Он дернул бисерный шнурок, висевший у окна. На звонок в дверях появился лакей.
— Федор! Чай в кабинет.
Сейчас — за перо. Записать две строфы, так волшебно легко сложившиеся вчера ночью. Эти строфы не отдельное стихотворение. Может быть, они войдут куда-нибудь. В «Войнаровского»? Кажется, что это лучшее из всего, что он написал до сих пор.
Перо скрипело. Чай в голубой севрской чашке-бокале, подаренной тещей Матреной Михайловной, безнадежно остывал. Откуда взялись эти строки? Вчера это было внезапное озарение. Сегодня — счастливая находка. Кажется, что возникли они без его участия. Он закинул голову, громко повторил вслух последние строки:
— И, в бурном мятеже ища свободных прав, в них не найдет ни Брута, ни Риеги…
Без стука в комнату вошел Бестужев, не здороваясь, плюхнулся в кресло, спросил лениво:
— Сам с собой ведешь беседу?
— Так точно. Нашел самого понятливого и безропотного собеседника.

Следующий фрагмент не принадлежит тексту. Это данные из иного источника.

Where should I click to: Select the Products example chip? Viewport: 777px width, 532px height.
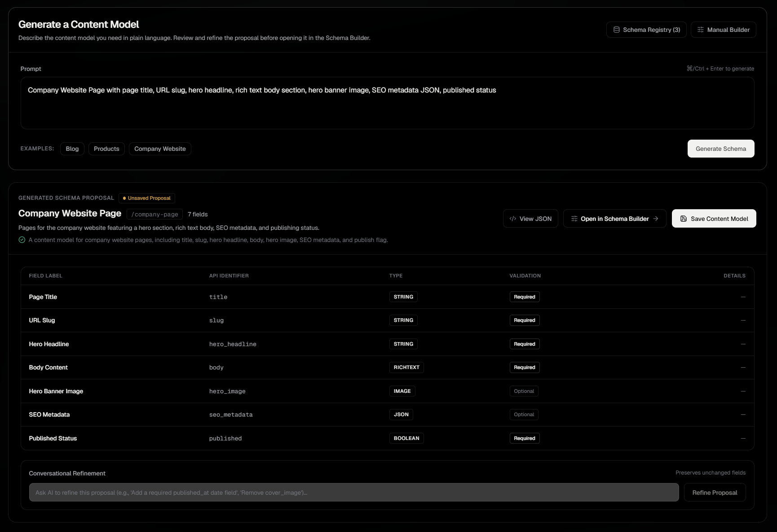click(106, 149)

Ни спора, ни критики. — Но, вглядевшись в приятеля, изменил тон: — Но что с тобой? Мрачен, даже зловещ, как Люцифер. Иль, может, с похмелья?

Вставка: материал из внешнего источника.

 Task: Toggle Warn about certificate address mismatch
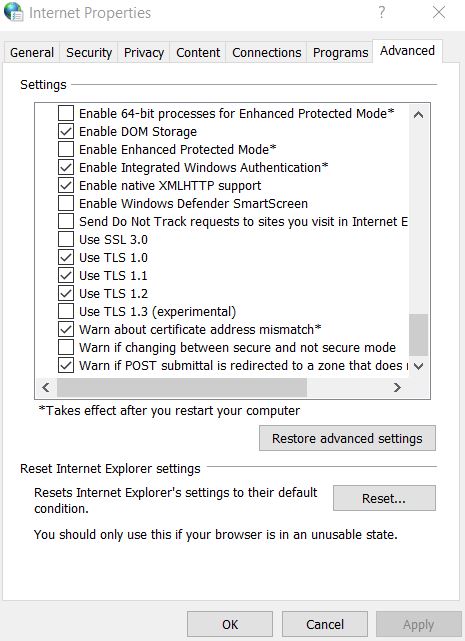[x=66, y=329]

И верно, лицо Бестужева было непривычно угрюмо, глаза опущены долу, руки безвольно свесились с ручек кресла.
— Ты угадал, — сказал он, — я шел к тебе с пирушки. От офицеров из Преображенского полка.
— Печальное вино, le vin triste, как говорят французы. Так это мы поправим мигом! Что-что, а огуречный рассол и водка в моем доме…

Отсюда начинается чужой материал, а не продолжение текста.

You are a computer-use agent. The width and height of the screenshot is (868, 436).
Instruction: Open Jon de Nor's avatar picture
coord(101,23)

— Не то, Кондратий! Не в опохмелке дело. Переполнилась чаша терпения. Я понял — так дальше жить нельзя.
— Да что с тобой случилось?
— В том-то и дело, что со мной ничего не случилось. Я шел от преображенцев. После пирушки. Шел, знаешь, там рощица за казармами? Снимают с дерева удавленника. Солдат повесился. Спрашиваю: почему? Говорят, отправляют полк на военное поселение. Так он, чтобы жену и детей оставить на месте, у своего хозяйства, — повесился. Освободил их от своего солдатского существования! Ни в чем не виноватый человек руки на себя наложил, чтобы спасти семью от каторги!
— Вот, вот — че-ло-век! Об человеке не то что думать, знать не хотят те, кому надлежит иметь о нем попечение!
Не слушая его, Бестужев вскочил с места и, шагая по комнате, кричал, обращаясь к невидимому противнику:
— Что за страна! Что у нас происходит! Военные поселения парализовали не только умы, но все промыслы в местах, куда направляют солдат. Уже три года идут постоянные возмущения крестьян. Люди чувствуют свои права, бегут куда глаза глядят. Верят любому пустому слуху. Целые селения бродят наугад. Из Малороссии бегут на берега Амударьи. В пустыне ищут плодородных земель! А мы…
Рылеев устремил на него пристальный, почти торжествующий взгляд.
— А что же по-твоему мы? Что мы можем сделать?
— Ничего. Не знаю…
Он перестал ходить по комнате, бросился в кресло, пробормотал:
— Если бы ты видел его руки! Синие, как на морозе. И усы. Обвисшие, почему-то мокрые… — он как-то странно икнул, поперхнулся.
Рылеев подошел к нему, положил руку на плечо, нагнулся, заглянул в глаза.
— Ты плачешь, Сашка?
— Что за чушь! На своем веку я видел много трупов. Еще на Кавказе — и своих, и черкесов. Я видел покойников из родственников своих в петербургских соборах, под парчовыми покрывалами, в цветах, с изможденными лицами, но величавых, как на дворцовых приемах. Казалось, даже смерть не могла унизить их, приравнять ко всему человечеству, обреченному также уйти в землю…
Рылеев отошел от него, сел в кресло. Кажется, Александр приходит в себя, заводит свои витиеватые речи. Так лучше. Пусть предается упоению краснобайством.
Но Бестужев как-то странно поежился, стал говорить отрывисто.